I 2.815,72kg di cocaina sequestrati dalle forze di polizia e dalle dogane solo a gennaio scorso, rappresentano, in assoluto, uno dei più ingenti sequestri mensili di questa droga degli ultimi venticinque anni. E siccome la quasi totalità della cocaina sequestrata ha riguardato due porti, quello di Genova (2.100kg) e di Livorno (265kg), si è avuta la conferma di come questi due “approdi” siano diventati di particolare “interesse” per la criminalità organizzata italiana, soprattutto di quella calabrese che detiene, da molti anni, il monopolio di questo commercio. Per ora, dunque, il porto di Gioia Tauro, sembrerebbe passato in secondo piano. Livorno, poi, è stata la città in cui si è avuto anche il sequestro più consistente a livello nazionale di marijuana, ben 565kg (dopo i 650kg intercettati dalla guardia di finanza nelle acque internazionali, come al solito di provenienza albanese). Sono alcuni dei dati forniti dalla DCSA (Direzione Centrale per i Servizi Antidroga del Dipartimento della Pubblica Sicurezza) che riassume così le varie attività di contrasto svolte fornendo i dati mensili: 6.517,92kg gli stupefacenti complessivamente sequestrati a gennaio 2019 di cui 92,23kg di eroina, 879,81kg di hashish, 2.660,22kg di marijuana, 1.538 piante di cannabis , 7,46kg di droghe sintetiche e 62,48kg di “altre droghe” ( comprendono khat et similia).
Se compariamo questi dati con quelli di gennaio del 2018, si può rilevare un incremento delle operazioni antidroga (1.963 contro le 1.787), di persone denunciate all’a.g (2.567 contro 2.433 di cui 1.112stranieri ( contro i 989 del 2018). Incremento che risulta ancor più marcato se il raffronto è con i dati di gennaio 2017 quando si annotarono 1.471 operazioni antidroga con 2.049 persone denunciate di cui 821 stranieri. Insomma, sembrerebbe potersi attribuire questa accentuata azione di repressione anche alla direttiva (“Rafforzamento dell’attività di prevenzione e contrasto allo spaccio di sostanze stupefacenti”)di fine novembre 2018 del Ministro dell’Interno inoltrata a tutti i Prefetti e al Capo della Polizia che nella veste di Direttore Generale della Pubblica Sicurezza ha, poi, fornito i dettagli operativi a tutti gli uffici periferici per rafforzare tali attività. Era scontato, dunque, ed anche auspicabile, che un intervento coordinato delle forze di polizia nelle varie realtà provinciali portasse a risultati più importanti, sicuramente per tranquillizzare, almeno momentaneamente, i cittadini anche se il problema resta quello di una legislazione sugli stupefacenti da rivedere, soprattutto, quella processuale da adeguare alla gravità del fenomeno criminale in questione.

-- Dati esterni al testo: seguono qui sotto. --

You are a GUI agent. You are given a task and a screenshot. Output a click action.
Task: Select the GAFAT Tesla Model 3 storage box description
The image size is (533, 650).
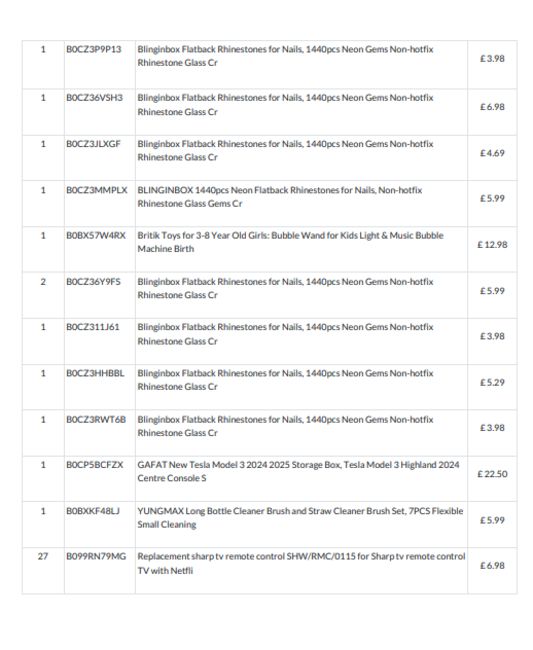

Insomma, per esser chiari, lo “smantellamento delle piazze” (di spaccio) richiesto non può essere un compito solo della polizia giudiziaria se, poi, il sistema processuale non consente una vera “neutralizzazione” dei delinquenti che tornano velocemente a ripopolare quelle piazze di spaccio. Tornando, comunque, ai dati della DCSA, come accennato i 2.800kg di cocaina bloccati sono molti se rapportati ai sequestri globali di questa sostanza che, negli ultimi cinque anni, mediamente, si sono attestati, ogni anno, intorno ai 4000kg ( con la punta di 4.710kg nel 2016). Domanda e offerta di questa droga si mantengono su livelli alti come pure il consumo delle altre droghe dove si rilevano incrementi anche di quelle sintetiche. Buona parte degli oltre 90kg di eroina sono stati intercettati a Torino (38,443kg), a Verona (20,653kg), a Sassari (11,622kg, trafficati in buona parte da nigeriani), a Trento (3,358kg), a Milano (2,692kg), Fiacca e trascurata, come sempre, la prevenzione in generale ed è questo il vero nocciolo della questione se la si vuole affrontare seriamente.
Per Sipad Network – Dott. Piero Innocenti
(Dirigente generale della Polizia di Stato a riposo, Questore in alcune importanti città italiane ha avuto una pluriennale esperienza nella Direzione Centrale per i Servizi Antidroga svolgendo anche servizio in Colombia come esperto).